• EXCERPTED PASSAGE:
────────────────
In Part 1 of this post we told you:
– About the many great colleges out there
– That it’s your student’s turn, that your kid wants to make you proud
– That they really do listen
– And that it’s getting progressively tougher to get into school
Here are 5 more reasons not to focus too much on Ivy League schools.
Many very successful people in the world did not go to one of these schools
This is SO true. Take a poll among your most successful friends. Success is ultimately determined by the drive, not the name on your diploma.
Be sure you are not trying to impress your own friends by using your child
It’s so easy to get caught up in the chatter of other parents, and the silly bumper stickers people put on their cars. If your children are happy and healthy, who cares what other people might think? Be sure the kids are the first priority, and don’t let people get to you with all of their “keeping up with the Jones” blather. Teach your kids to be individuals who think for themselves and they’ll be leagues ahead already. And by tuning out that chatter, you’ll feel better, too!
────────────────
• EXERCISE DATA:
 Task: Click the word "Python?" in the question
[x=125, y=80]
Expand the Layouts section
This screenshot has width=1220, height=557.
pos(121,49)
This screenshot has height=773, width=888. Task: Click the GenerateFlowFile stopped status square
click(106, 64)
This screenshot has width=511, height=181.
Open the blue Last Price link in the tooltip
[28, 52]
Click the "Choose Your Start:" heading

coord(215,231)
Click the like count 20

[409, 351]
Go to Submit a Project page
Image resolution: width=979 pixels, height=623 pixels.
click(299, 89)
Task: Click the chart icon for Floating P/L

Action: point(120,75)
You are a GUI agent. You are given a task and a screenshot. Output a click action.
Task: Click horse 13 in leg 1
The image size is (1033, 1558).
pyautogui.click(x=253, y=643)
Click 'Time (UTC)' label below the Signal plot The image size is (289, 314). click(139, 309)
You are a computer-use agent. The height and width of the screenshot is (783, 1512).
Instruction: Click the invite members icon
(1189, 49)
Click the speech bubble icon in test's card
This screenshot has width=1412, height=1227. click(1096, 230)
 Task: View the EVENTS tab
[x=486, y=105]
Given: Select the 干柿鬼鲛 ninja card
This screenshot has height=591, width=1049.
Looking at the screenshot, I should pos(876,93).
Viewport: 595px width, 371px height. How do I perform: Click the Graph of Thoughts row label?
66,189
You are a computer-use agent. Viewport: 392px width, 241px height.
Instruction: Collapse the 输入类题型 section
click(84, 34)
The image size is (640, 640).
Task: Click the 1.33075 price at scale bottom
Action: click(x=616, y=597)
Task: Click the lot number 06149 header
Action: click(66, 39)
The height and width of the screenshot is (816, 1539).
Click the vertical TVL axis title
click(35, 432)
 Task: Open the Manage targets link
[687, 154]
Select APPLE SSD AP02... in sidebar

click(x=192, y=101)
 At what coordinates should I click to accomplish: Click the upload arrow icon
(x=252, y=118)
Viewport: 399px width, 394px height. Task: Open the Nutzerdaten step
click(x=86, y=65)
────────────────
• WORK TASK:
In the passage above about not focusing too much on Ivy League schools, what ultimately determines success?

• WRITTEN SOLUTION:
Drive, not the name on your diploma.